Is Data Parallel(or DDP) equivalent to larger batch

rui_zhang_331 · December 2, 2020, 6:46am

Suppose I have batch size 256, and if I have 2 GPUs to use Data parallel, I can split a 512 batch data into two 256 batches, but in final optimization, It uses sum up of individual loss gradients which equals to gradient of loss sum up. Ex: (f(x1) + f(x2))’ = f’(x1) + f’(x2) . dose that mean it is same as a single 512 batch size?

Since our model may not perform well in large batch size, but we have large training data, so would like to know whether we should consider DP or DDP

PistonY · December 2, 2020, 6:55am

You can regard DP as a single 512 batch size, but DDP is different.

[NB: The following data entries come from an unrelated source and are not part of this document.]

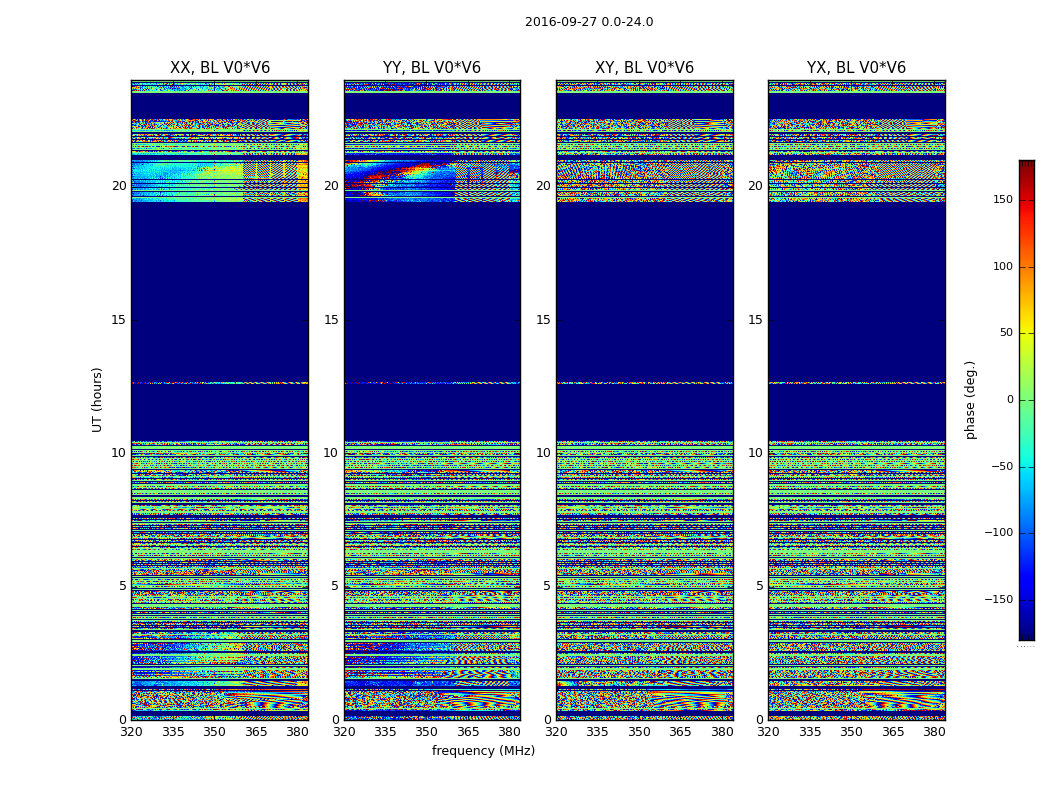Click the "phase (deg.)" colorbar label
The height and width of the screenshot is (800, 1050).
click(x=970, y=399)
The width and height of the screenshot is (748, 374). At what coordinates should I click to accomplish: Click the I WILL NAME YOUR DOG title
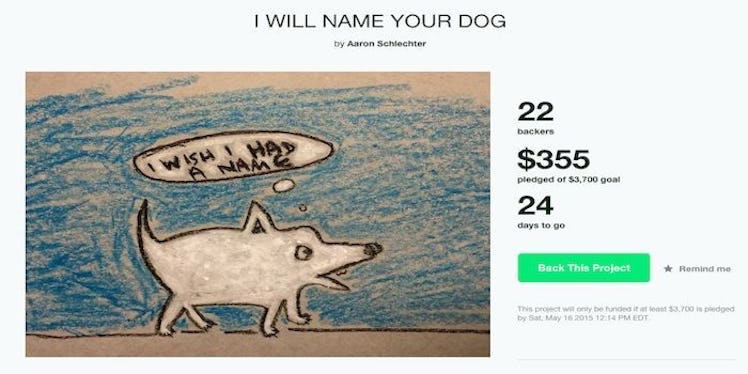380,21
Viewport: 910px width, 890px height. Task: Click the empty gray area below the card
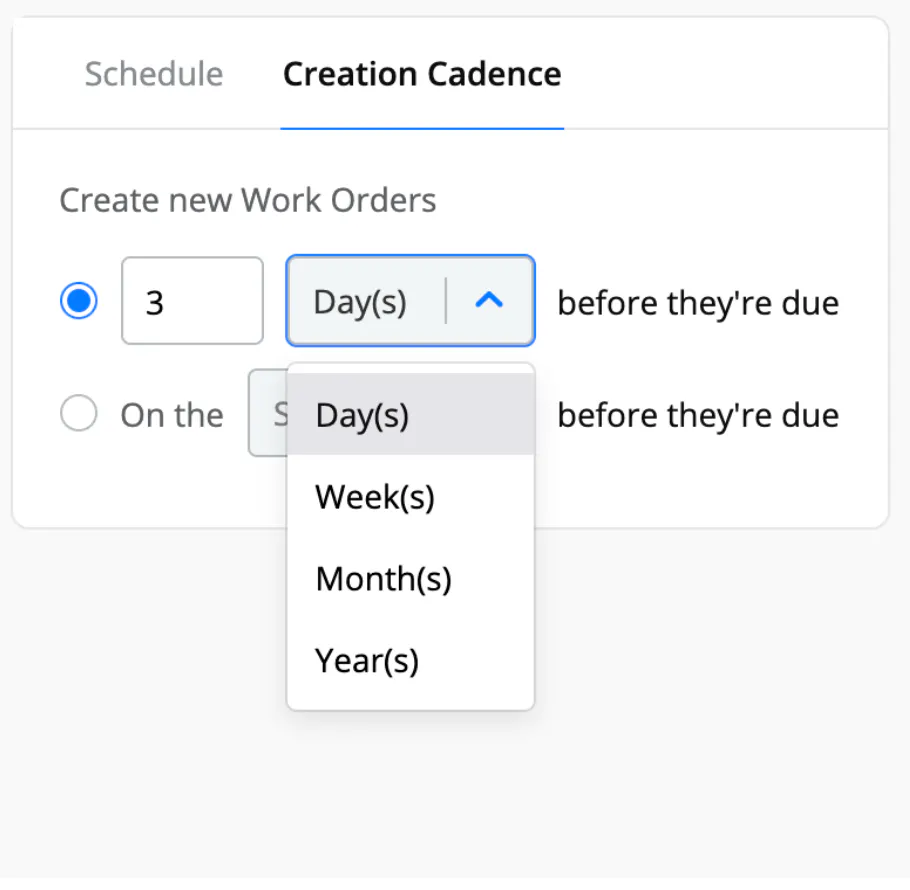tap(700, 700)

rui_zhang_331 · December 2, 2020, 7:22am

can you elaborate more on why DDP is different? they still use All reduce to “average” gradient?

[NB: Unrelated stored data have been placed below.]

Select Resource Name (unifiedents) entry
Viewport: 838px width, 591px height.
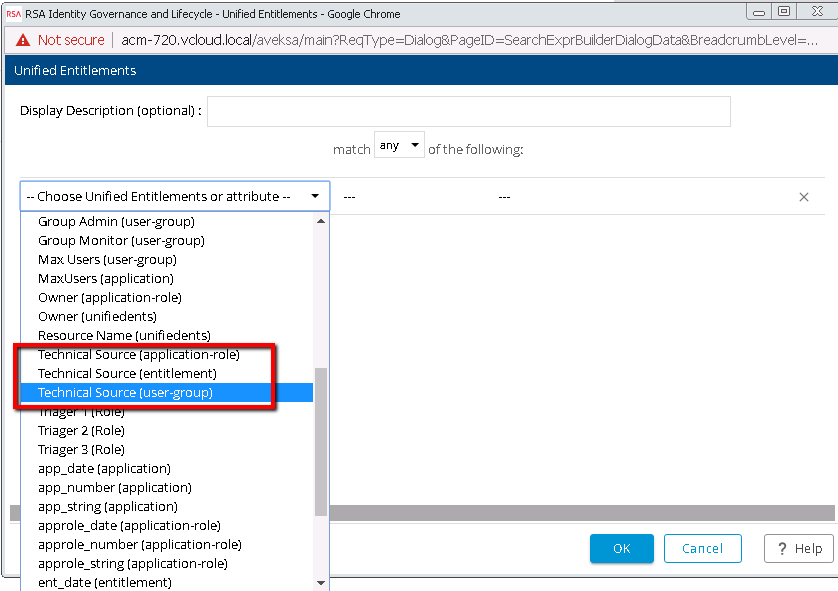124,336
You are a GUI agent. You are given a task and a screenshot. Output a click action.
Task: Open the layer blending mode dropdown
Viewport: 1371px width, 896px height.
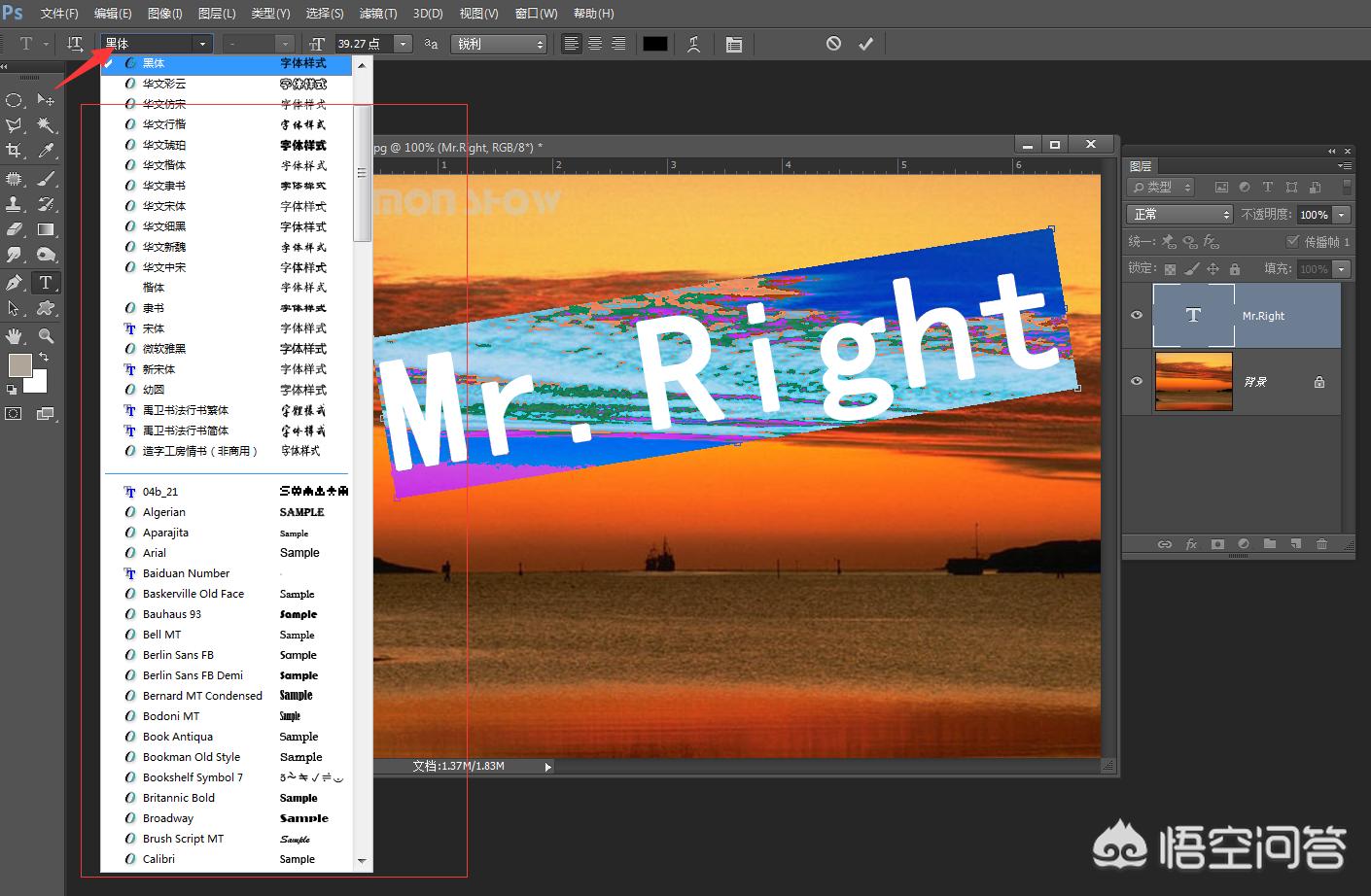coord(1179,214)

PistonY · December 2, 2020, 7:32am

I think this should be helpful.

rui_zhang_331 · December 2, 2020, 7:55am

Yes, I checked this thread, I knew DDP is better than DP as it dose fully All reduce and multi processing, instead DP need to calculate the loss in main GPU thus in balanced GPU utilization.

But here my question is if # of GPU is equivalent to batch_size * # in DP , is it same in DDP? since in DDP “At the end of the backwards pass, every node has the averaged gradients” , so to me seems both are doing some “average” here

PistonY · December 2, 2020, 8:06am

No, they are different. DDP will calculate loss on each device and get grad then do “average”, DP just do it in “main” device and update model.

rui_zhang_331 · December 2, 2020, 4:37pm

Thanks, I understand, but why DP is same as large batch size, but DDP is not? essentially they do some “average”, “sum” for all gradient calculated in each GPUs, so model side should be same?

PistonY · December 5, 2020, 12:17pm

DP will all gather NN result to main device and then all operations are doing in it, that may contain calculate loss get grad and update model param.
DDP keep result on each device until get grad, and do you say average then update model on each device.